▶ **Task description**
Would you please copy each line of the data in which the string "pixels" occurs?
(Data extracts begins)
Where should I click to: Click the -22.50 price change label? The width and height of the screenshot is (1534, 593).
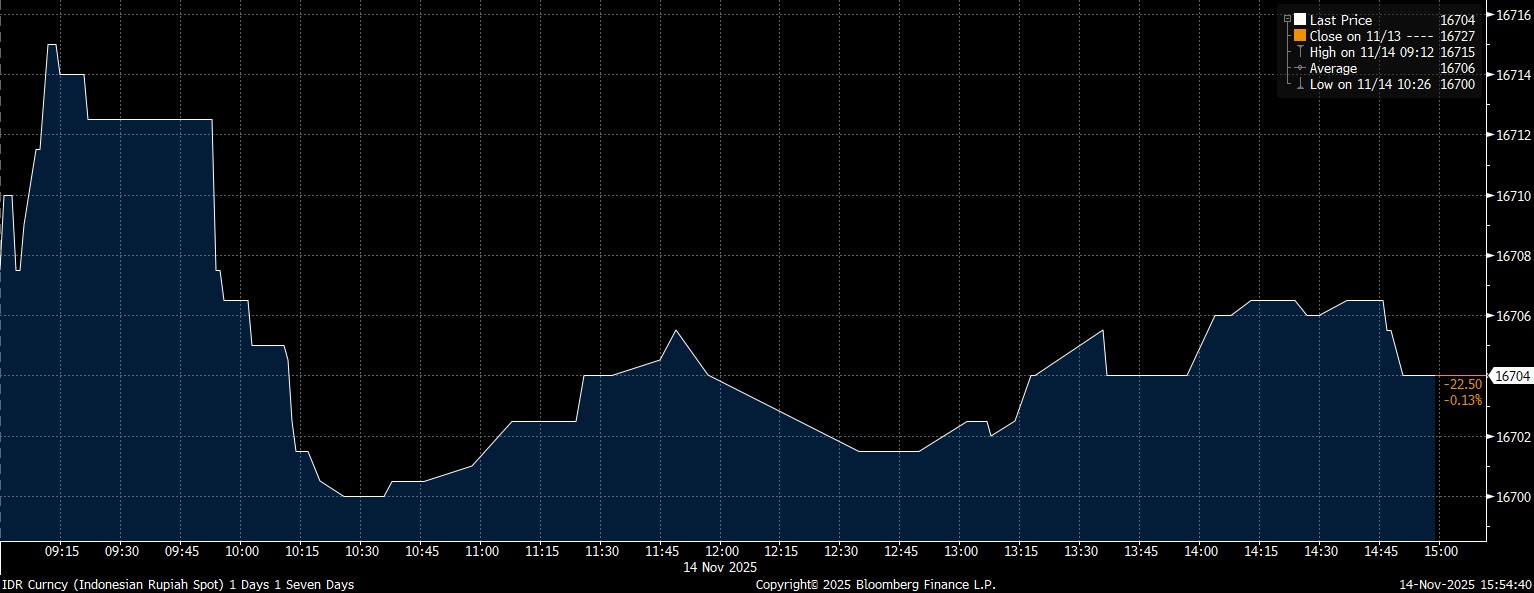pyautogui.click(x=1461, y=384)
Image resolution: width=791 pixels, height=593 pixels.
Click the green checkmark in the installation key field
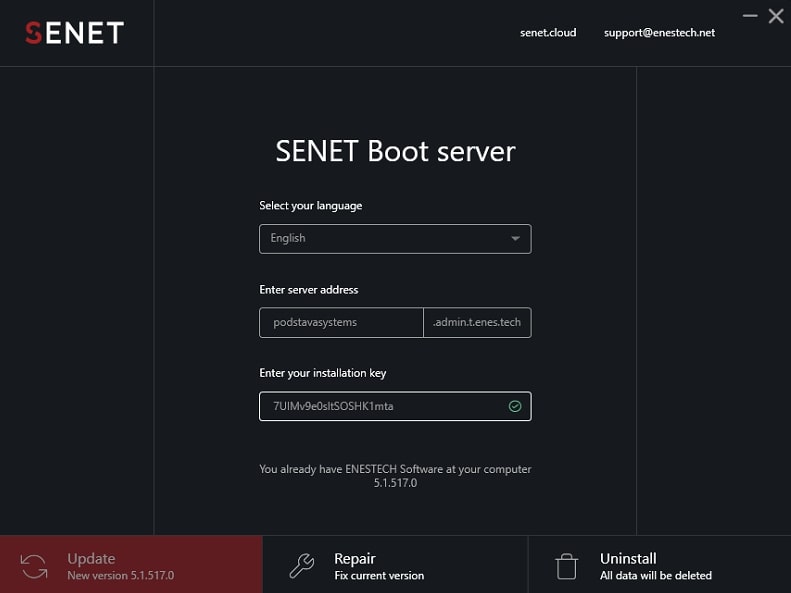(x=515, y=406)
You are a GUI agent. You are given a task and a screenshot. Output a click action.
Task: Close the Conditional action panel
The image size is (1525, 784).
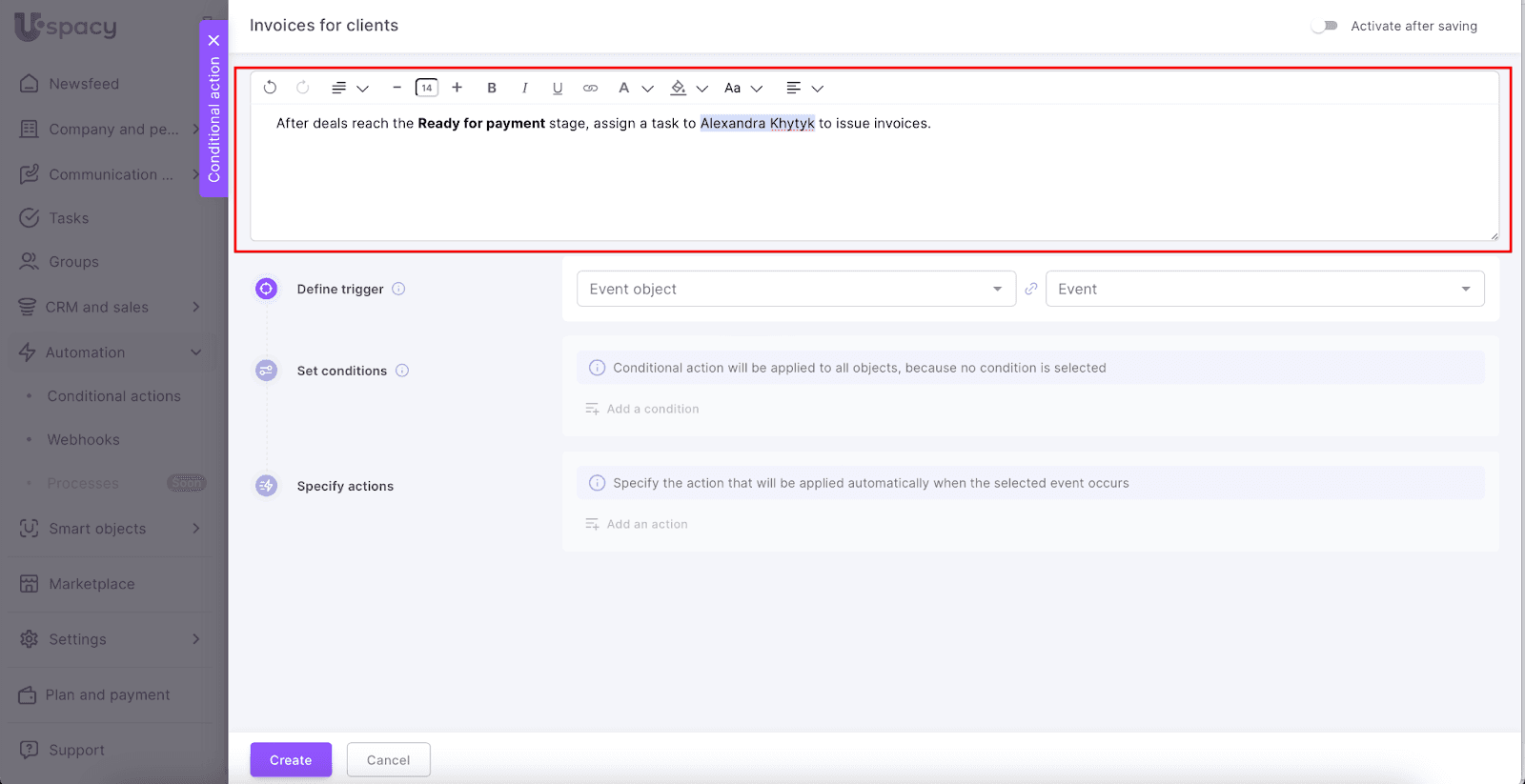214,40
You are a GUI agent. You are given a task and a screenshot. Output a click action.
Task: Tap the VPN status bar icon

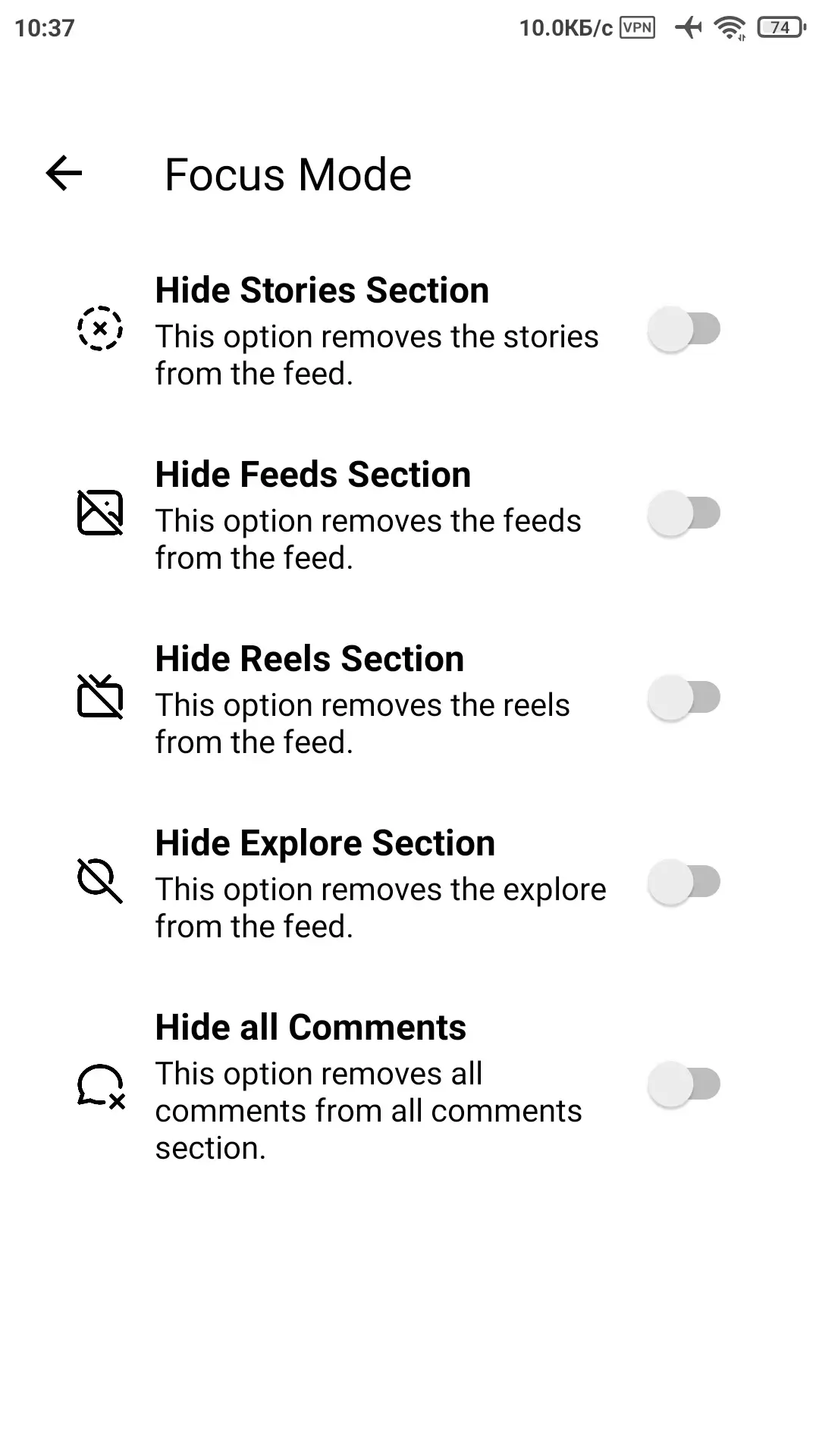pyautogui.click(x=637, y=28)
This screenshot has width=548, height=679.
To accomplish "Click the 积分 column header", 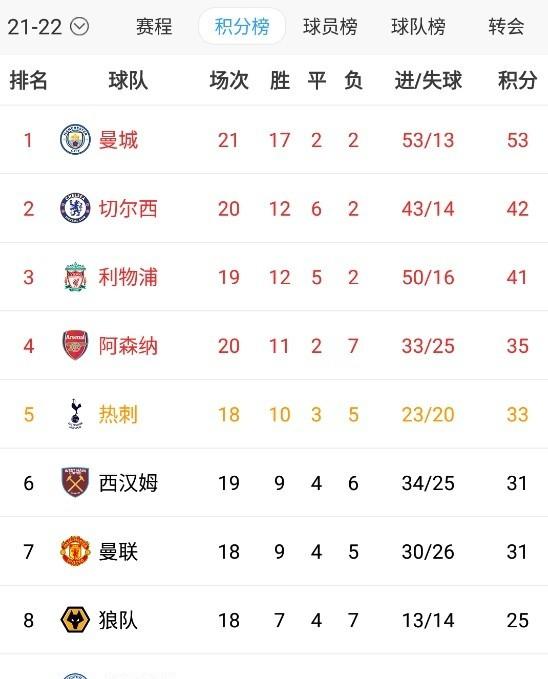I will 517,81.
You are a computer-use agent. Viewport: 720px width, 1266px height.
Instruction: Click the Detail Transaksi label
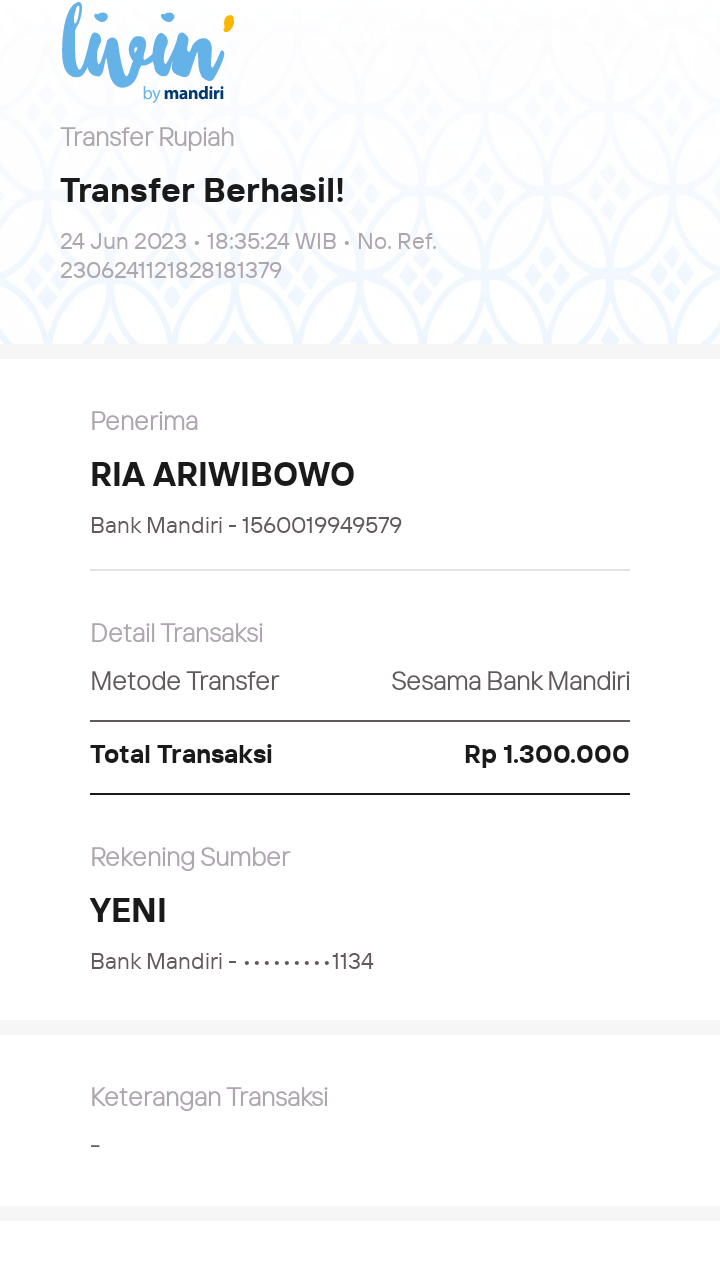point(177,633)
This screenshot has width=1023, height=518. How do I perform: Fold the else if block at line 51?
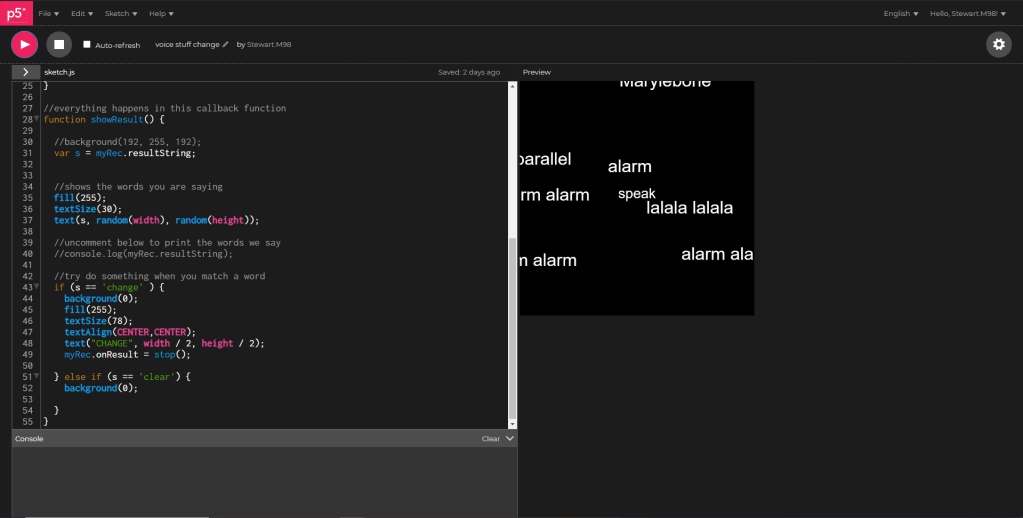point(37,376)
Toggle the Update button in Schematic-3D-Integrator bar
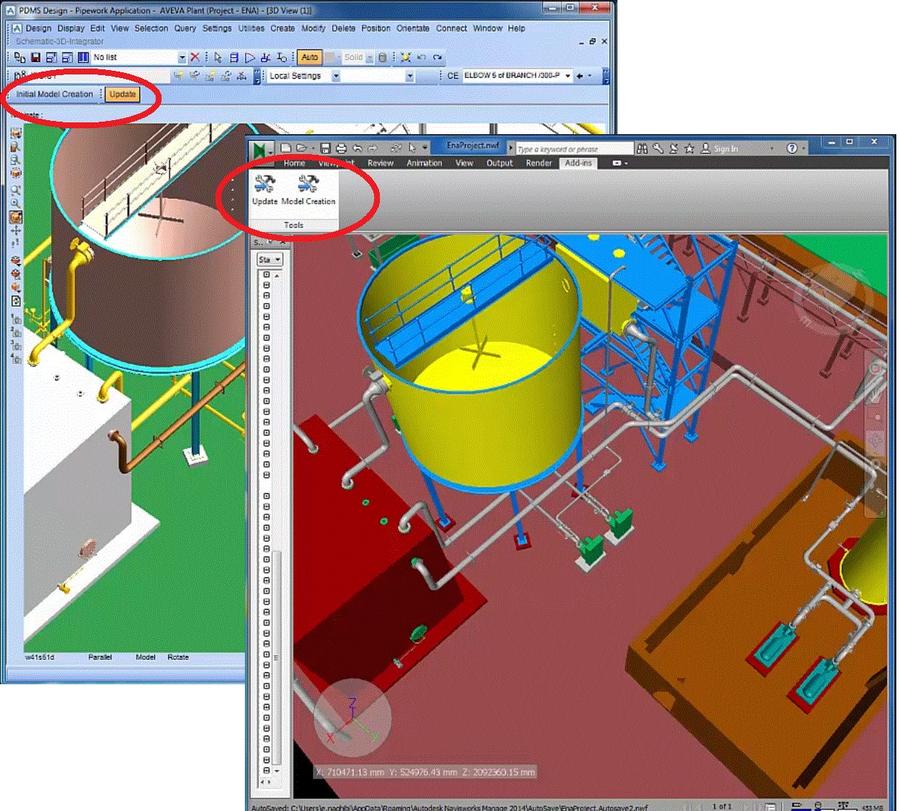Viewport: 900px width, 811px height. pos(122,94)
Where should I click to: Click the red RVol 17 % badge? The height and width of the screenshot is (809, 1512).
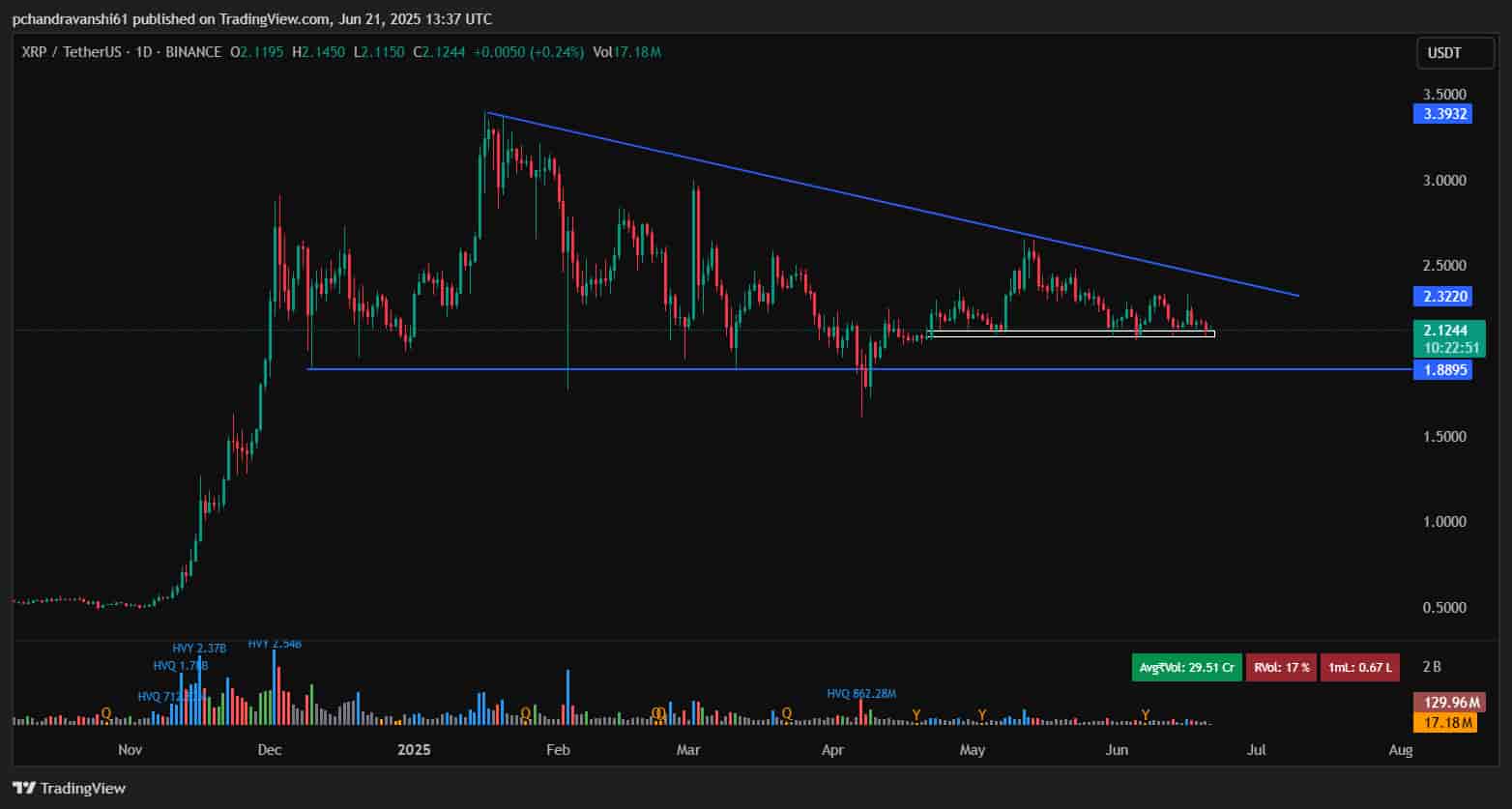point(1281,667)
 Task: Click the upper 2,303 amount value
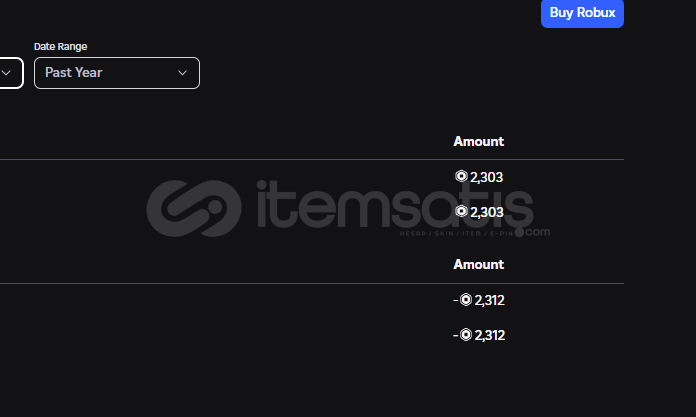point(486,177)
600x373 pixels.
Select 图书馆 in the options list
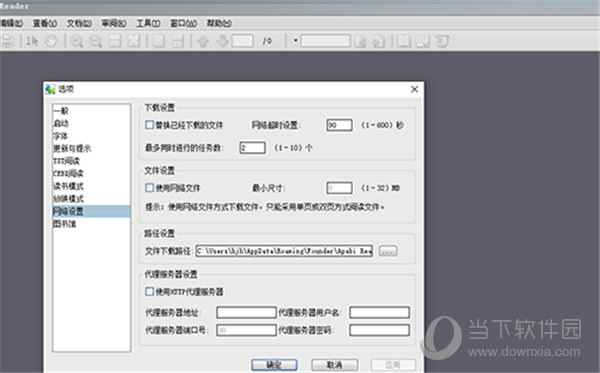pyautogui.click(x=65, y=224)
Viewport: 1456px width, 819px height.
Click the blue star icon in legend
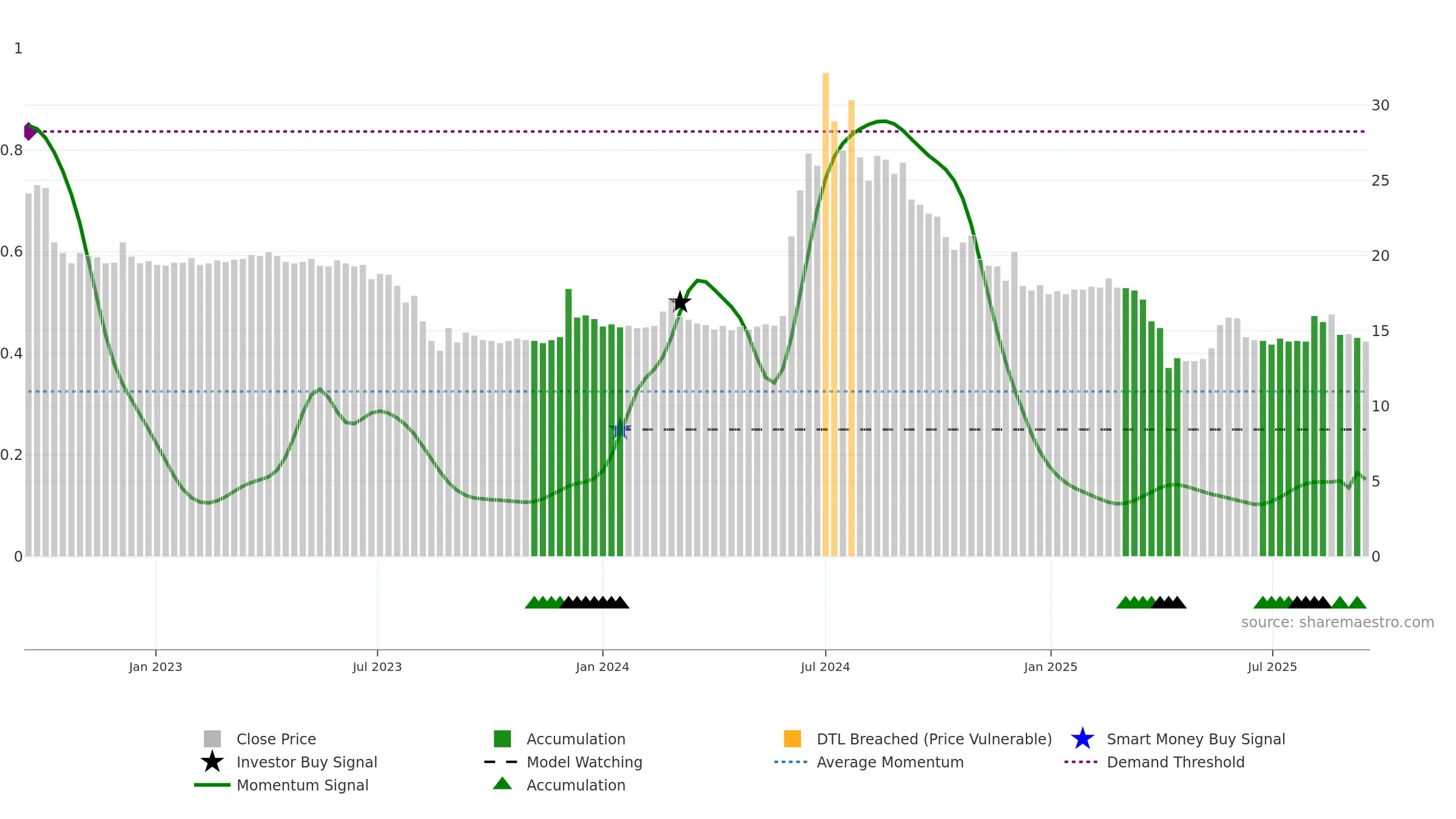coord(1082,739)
(Data extracts ends)
▶ **Answer below**
Image resolution: width=791 pixels, height=593 pixels.
600x373 pixels.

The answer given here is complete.